### Task goal
Two lines in the listing below mark the span: one contains "The image size is (960, 540)." and one contains "Given: Choose day 11 in the calendar strip". Reproduce both of them and everything between, exactly.

Start of Dataset records

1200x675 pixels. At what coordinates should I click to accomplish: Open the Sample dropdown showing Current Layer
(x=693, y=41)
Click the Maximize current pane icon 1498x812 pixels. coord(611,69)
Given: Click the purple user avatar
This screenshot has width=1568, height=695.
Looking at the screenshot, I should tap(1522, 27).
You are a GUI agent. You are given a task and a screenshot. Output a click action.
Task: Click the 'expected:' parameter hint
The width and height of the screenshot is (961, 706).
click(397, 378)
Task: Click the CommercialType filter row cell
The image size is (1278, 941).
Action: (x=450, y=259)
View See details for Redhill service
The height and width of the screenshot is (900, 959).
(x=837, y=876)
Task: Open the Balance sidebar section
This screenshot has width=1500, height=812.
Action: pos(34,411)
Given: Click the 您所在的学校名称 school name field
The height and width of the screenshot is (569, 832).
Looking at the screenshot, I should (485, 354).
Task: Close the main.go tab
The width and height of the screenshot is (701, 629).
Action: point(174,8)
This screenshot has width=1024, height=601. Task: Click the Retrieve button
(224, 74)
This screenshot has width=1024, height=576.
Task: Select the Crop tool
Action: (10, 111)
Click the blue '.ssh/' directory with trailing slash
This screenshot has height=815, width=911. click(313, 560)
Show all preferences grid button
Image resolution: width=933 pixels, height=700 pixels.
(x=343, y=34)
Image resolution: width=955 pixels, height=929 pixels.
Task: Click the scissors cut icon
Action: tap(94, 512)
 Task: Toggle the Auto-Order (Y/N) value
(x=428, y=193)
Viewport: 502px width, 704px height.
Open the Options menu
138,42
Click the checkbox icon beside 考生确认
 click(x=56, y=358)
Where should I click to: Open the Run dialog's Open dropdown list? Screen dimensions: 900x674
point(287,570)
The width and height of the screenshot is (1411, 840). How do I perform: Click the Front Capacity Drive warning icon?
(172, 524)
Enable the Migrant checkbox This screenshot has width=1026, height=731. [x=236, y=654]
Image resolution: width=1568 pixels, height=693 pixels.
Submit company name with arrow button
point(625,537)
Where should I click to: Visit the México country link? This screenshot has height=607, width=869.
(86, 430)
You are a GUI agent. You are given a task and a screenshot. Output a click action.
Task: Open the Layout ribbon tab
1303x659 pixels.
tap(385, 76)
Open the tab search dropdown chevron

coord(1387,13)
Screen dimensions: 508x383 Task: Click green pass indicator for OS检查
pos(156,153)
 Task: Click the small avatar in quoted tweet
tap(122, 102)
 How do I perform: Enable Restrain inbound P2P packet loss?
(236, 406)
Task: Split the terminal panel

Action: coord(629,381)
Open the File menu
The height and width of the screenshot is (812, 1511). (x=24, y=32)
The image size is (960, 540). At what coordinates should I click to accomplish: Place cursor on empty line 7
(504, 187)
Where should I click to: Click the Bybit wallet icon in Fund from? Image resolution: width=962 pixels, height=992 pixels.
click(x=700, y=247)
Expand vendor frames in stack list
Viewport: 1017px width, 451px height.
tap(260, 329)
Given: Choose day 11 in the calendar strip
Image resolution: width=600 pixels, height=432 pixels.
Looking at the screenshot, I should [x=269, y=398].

End of Dataset records

### Answer to this problem
The image size is (960, 540). At what coordinates should I click to accomplish: Place cursor on empty line 7
(504, 187)
Where should I click to: Click the Bybit wallet icon in Fund from? Image resolution: width=962 pixels, height=992 pixels.
click(x=700, y=247)
Expand vendor frames in stack list
Viewport: 1017px width, 451px height.
tap(260, 329)
Given: Choose day 11 in the calendar strip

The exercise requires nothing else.